A young Danish yachtsman sailing solo non-stop round the world was dismasted in the English Channel last week on the final stretch of his voyage back to Denmark. Christian Liebergreen had been at sea for 260 days and was less than 600 miles from his home port of Skagen when the mast of his 35ft yacht broke off the Devon coast.

While we were watching Indian solo sailor Abilhash Tomy and Chinese yachtsman Guo Chuan to see which of the two would be first to finish their non-stop single-handed circumnavigations (they both finished in the last week, in that order), a reader got in touch to ask did we know the first to finish might, in fact, be Danish sailor Christian Liebergreen?

I hadn’t heard of Liebergreen before. The 28-year-old, pictured below, left Skagen in Denmark on 18 July last year without fanfare on a completely unsponsored voyage. He was sailing Jonna, his family’s Sagitta 35, a 40-year-old cruising yacht, and was updating his progress regularly on a small personal website in Danish.

 

Liebergreen was, at that stage, in the final few hundred miles of his journey. He rounded Ushant and was on his way up the English Channel. But then, unbelievably and very sadly, on 3 April with less than a week to sail until reaching home, he was dismasted.

“It happened at sunset. The wind was about 20 knots,” he told me. “I had gone below to boil water for supper when I heard a smack. I knew what was happening, but I hoped it wasn’t true. The mast had cracked and fell over and bent at the deck.”

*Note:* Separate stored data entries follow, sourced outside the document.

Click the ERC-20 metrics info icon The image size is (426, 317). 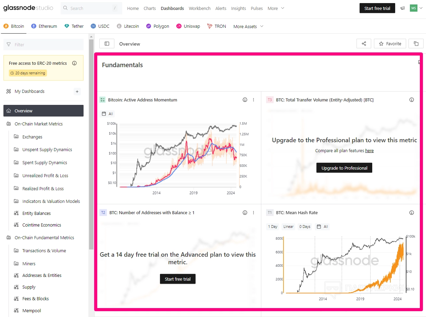(x=74, y=63)
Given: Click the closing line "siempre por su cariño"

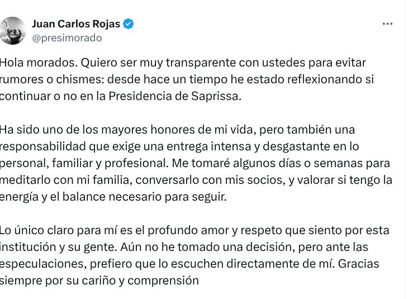Looking at the screenshot, I should (99, 281).
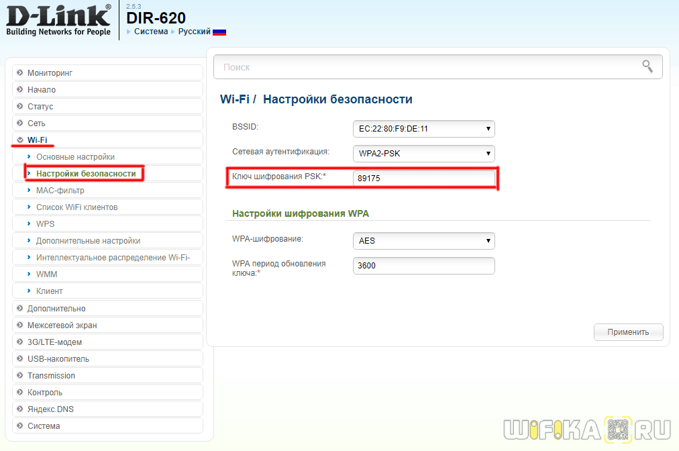This screenshot has height=451, width=679.
Task: Open the BSSID dropdown
Action: tap(423, 128)
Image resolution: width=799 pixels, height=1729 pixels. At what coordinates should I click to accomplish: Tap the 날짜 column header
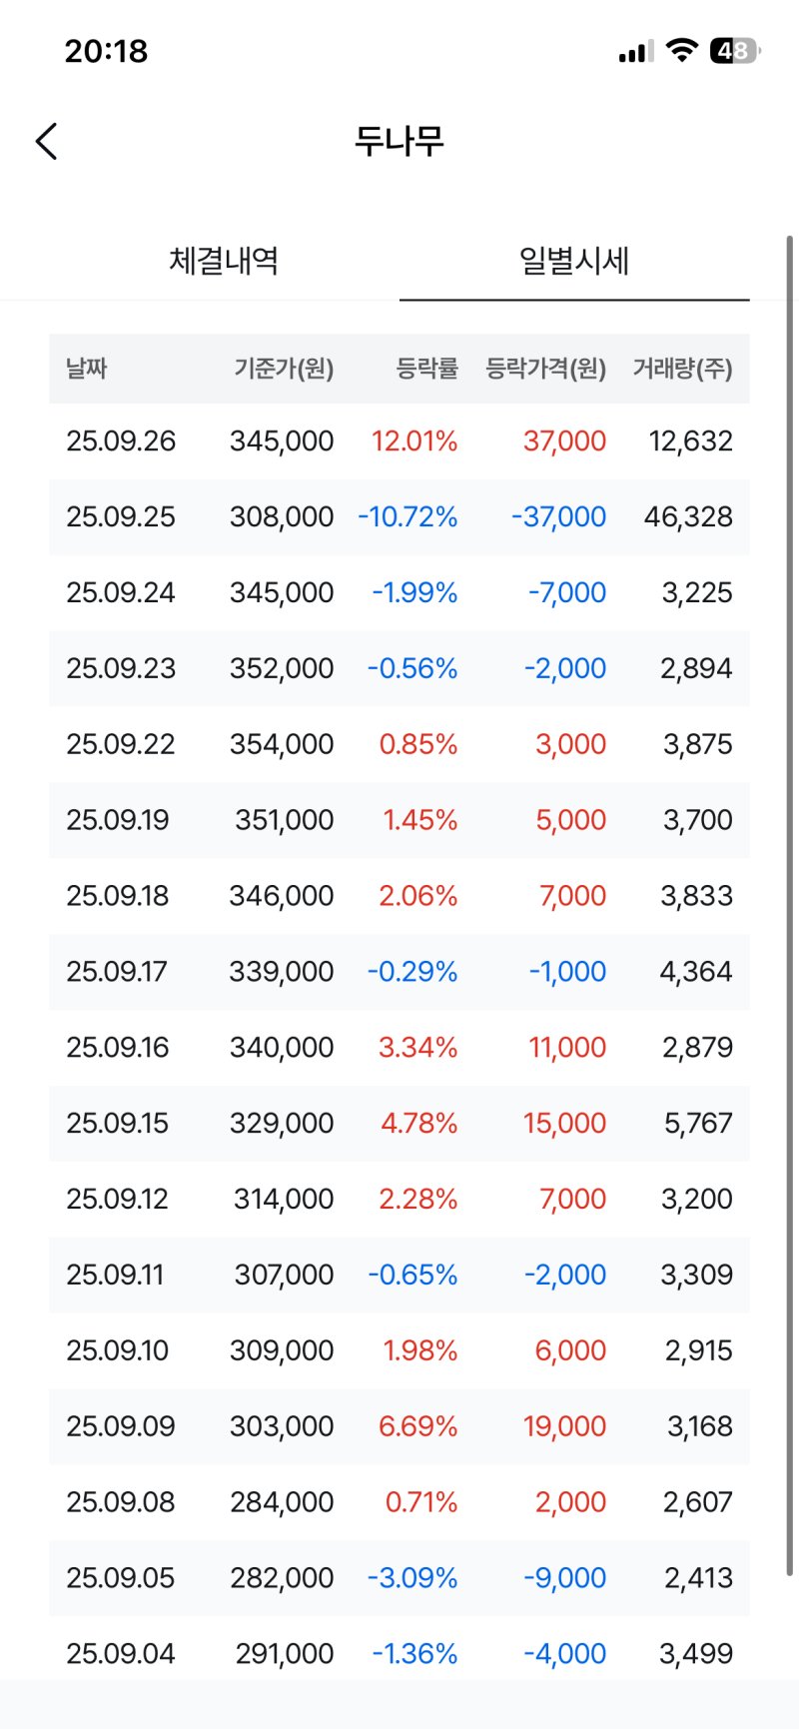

Liebergreen called home and cut all the wires and rope. He later discovered that one of the terminals had failed.

He was about 12 miles south of Brixham at the time, having gone inshore looking for flatter water in the east-north-easterly winds. Torbay RNLI was called to assist him and towed Jonna into Brixham. At that stage, they reported winds of Force 6-8 and “nasty seas”.

It was the end of a long and lonely journey for Liebergreen, who says that for up to three-month periods in his voyage he had seen no ships or planes. He has technically completed his round the world voyage after crossing his outbound track in the Channel, but it really is a sad and premature end to the journey.

Liebergreen hopes to get a new mast stepped in the UK and once Jonna is re-rigged he is planning to sail back home to Denmark.